◆ Task requirements
Below is a block of data; give all of it again word for word.

◆ Material for this task

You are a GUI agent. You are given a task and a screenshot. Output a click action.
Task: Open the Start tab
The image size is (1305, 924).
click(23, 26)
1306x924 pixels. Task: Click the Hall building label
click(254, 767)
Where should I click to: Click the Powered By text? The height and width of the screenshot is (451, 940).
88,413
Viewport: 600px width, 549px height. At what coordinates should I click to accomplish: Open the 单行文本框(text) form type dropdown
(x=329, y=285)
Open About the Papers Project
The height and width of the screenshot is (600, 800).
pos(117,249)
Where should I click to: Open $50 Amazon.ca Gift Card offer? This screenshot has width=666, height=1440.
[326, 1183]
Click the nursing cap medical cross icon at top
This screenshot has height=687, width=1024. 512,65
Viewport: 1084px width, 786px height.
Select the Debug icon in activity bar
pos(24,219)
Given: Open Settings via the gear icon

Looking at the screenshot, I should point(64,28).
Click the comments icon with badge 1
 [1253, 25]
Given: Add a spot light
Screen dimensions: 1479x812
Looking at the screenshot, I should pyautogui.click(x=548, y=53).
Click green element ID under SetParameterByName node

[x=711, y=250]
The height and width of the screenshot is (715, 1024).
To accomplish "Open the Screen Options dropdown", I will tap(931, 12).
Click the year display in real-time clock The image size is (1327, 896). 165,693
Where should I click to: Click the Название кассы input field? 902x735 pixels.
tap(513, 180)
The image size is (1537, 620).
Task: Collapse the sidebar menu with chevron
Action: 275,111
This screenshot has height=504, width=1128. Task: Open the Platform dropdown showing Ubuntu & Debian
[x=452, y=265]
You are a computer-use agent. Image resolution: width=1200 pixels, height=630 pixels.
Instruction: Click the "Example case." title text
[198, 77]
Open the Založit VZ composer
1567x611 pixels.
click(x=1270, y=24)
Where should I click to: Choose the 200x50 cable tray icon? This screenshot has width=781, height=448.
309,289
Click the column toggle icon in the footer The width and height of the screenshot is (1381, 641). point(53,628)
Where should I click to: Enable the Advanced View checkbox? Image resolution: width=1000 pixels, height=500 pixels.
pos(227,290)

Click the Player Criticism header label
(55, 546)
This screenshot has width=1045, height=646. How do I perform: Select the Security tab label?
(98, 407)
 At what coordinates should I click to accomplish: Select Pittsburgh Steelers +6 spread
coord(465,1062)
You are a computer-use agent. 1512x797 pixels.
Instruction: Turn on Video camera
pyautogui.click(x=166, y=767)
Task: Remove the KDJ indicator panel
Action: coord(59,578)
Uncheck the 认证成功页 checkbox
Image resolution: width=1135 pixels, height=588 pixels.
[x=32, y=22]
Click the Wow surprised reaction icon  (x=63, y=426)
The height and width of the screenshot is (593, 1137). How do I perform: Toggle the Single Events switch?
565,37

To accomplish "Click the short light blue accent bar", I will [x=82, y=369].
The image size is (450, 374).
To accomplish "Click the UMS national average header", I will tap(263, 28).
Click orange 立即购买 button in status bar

◆ Worked solution
You are a GUI agent. You are given a task and a screenshot. Output a click action.
Task: Open the Start tab
The image size is (1305, 924).
click(23, 26)
1306x924 pixels. Task: Click the Hall building label
click(254, 767)
Where should I click to: Click the Powered By text? The height and width of the screenshot is (451, 940).
88,413
Viewport: 600px width, 549px height. At what coordinates should I click to accomplish: Open the 单行文本框(text) form type dropdown
(x=329, y=285)
Open About the Papers Project
The height and width of the screenshot is (600, 800).
pos(117,249)
Where should I click to: Open $50 Amazon.ca Gift Card offer? This screenshot has width=666, height=1440.
[326, 1183]
Click the nursing cap medical cross icon at top
This screenshot has height=687, width=1024. 512,65
Viewport: 1084px width, 786px height.
Select the Debug icon in activity bar
pos(24,219)
Given: Open Settings via the gear icon

Looking at the screenshot, I should point(64,28).
Click the comments icon with badge 1
 [1253, 25]
Given: Add a spot light
Screen dimensions: 1479x812
Looking at the screenshot, I should pyautogui.click(x=548, y=53).
Click green element ID under SetParameterByName node

[x=711, y=250]
The height and width of the screenshot is (715, 1024).
To accomplish "Open the Screen Options dropdown", I will tap(931, 12).
Click the year display in real-time clock The image size is (1327, 896). 165,693
Where should I click to: Click the Название кассы input field? 902x735 pixels.
tap(513, 180)
The image size is (1537, 620).
Task: Collapse the sidebar menu with chevron
Action: 275,111
This screenshot has height=504, width=1128. Task: Open the Platform dropdown showing Ubuntu & Debian
[x=452, y=265]
You are a computer-use agent. Image resolution: width=1200 pixels, height=630 pixels.
Instruction: Click the "Example case." title text
[198, 77]
Open the Založit VZ composer
1567x611 pixels.
click(x=1270, y=24)
Where should I click to: Choose the 200x50 cable tray icon? This screenshot has width=781, height=448.
309,289
Click the column toggle icon in the footer The width and height of the screenshot is (1381, 641). point(53,628)
Where should I click to: Enable the Advanced View checkbox? Image resolution: width=1000 pixels, height=500 pixels.
pos(227,290)

Click the Player Criticism header label
(55, 546)
This screenshot has width=1045, height=646. How do I perform: Select the Security tab label?
(98, 407)
 At what coordinates should I click to accomplish: Select Pittsburgh Steelers +6 spread
coord(465,1062)
You are a computer-use agent. 1512x797 pixels.
Instruction: Turn on Video camera
pyautogui.click(x=166, y=767)
Task: Remove the KDJ indicator panel
Action: coord(59,578)
Uncheck the 认证成功页 checkbox
Image resolution: width=1135 pixels, height=588 pixels.
[x=32, y=22]
Click the Wow surprised reaction icon  (x=63, y=426)
The height and width of the screenshot is (593, 1137). How do I perform: Toggle the Single Events switch?
565,37

To accomplish "Click the short light blue accent bar", I will [x=82, y=369].
The image size is (450, 374).
To accomplish "Click the UMS national average header", I will tap(263, 28).
Click orange 立即购买 button in status bar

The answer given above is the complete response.